Chers paroissiens, cette semaine nous continuons notre découverte des écrits du Père Michel Martin-Prével : communier, rendre grâces, respecter, obéir.
Communier
Quel beau mot que « communier », il comble celui qui le prononce. Il a une double étymologie : Cum unio, union commune et communire mettre en commun, ou bien cum munire, munire voulant dire fortifier. On est plus fort à deux ! Aucune autre religion ne nous laisse cette faculté de communier avec Dieu et de faire de la relation avec lui une relation concrète, à cause de son Incarnation.

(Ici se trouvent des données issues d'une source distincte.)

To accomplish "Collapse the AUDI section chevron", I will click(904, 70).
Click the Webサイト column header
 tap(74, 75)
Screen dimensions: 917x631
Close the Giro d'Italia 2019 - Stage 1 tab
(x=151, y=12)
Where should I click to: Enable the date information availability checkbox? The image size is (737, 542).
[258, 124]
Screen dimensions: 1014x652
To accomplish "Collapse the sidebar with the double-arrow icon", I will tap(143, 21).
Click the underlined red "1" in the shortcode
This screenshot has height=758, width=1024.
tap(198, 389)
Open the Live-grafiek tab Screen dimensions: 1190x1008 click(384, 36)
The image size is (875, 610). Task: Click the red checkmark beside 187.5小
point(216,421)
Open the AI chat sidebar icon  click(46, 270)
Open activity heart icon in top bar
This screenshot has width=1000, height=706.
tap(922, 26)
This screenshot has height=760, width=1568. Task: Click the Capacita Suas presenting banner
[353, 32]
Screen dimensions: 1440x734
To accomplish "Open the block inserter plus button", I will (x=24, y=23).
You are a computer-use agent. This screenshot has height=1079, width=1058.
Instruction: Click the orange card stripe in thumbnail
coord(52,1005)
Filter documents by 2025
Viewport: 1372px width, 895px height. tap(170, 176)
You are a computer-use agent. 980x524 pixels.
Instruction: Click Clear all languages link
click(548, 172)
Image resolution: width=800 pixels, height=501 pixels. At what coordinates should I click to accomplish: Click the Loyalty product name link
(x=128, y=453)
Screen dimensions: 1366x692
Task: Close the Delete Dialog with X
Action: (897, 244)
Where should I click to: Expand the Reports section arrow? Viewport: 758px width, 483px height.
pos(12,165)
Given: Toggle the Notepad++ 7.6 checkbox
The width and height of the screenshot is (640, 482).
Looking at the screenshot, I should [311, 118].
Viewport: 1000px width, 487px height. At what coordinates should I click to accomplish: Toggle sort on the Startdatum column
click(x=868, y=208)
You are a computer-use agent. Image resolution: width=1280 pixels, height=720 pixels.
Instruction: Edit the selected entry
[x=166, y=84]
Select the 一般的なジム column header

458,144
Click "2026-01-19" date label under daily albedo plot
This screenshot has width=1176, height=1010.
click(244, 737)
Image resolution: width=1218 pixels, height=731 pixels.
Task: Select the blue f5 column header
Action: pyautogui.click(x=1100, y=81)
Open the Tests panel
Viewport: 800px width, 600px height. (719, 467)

Préparé par l’ancienne Alliance et le don de la Loi avec les sacrifices et les repas sacrés, seul Jésus comble le désir de l’homme de communier en nous faisant participer à la nature divine. Déjà communier signifie vivre le commandement d’amour avec le prochain, les membres de sa famille. On parle de communion conjugale qui atteint un degré peu atteint dans les relations sociales, communion de corps et d’âme. Les premiers chrétiens n’avaient « qu’un cœur et qu’une âme » (Ac 4, 32) nourrie par la fraction d’un même pain. Cette communion au Corps du Christ réalise la communion au Fils et entre eux : communion eucharistique et ecclésiale C’est l’originalité catholique d’avoir depuis longtemps médité sur cette communion à Jésus, perdue par le protestantisme, qui faisait dire à saint Paul : « Ce n’est plus moi qui vis, c’est le Christ qui vit en moi » (Ga 2, 20). Loin d’un simple symbole, qui serait déjà très beau, la Présence Réelle, appuyée par de nombreux miracles eucharistiques, nous fait toucher le Verbe fait chair, réalisme fou qui anticipe la joie de la communion éternelle dans la vision béatifique : « Être avec le Seigneur, toujours » (1 Th 4, 17). C’est un peu Noël qui continue dans un petit enfant, petit morceau de pain à Bethléem, la maison du pain. « Nous devons communier même quand nous n’en avons pas très envie. Ce n’est pas du gâteau, mais du pain dont nous devons nous nourrir par nécessité » disait Marthe Robin. Seigneur, donne-nous toujours le pain de la Communion Eucharistique, en avance sur la communion éternelle.
Rendre grâces.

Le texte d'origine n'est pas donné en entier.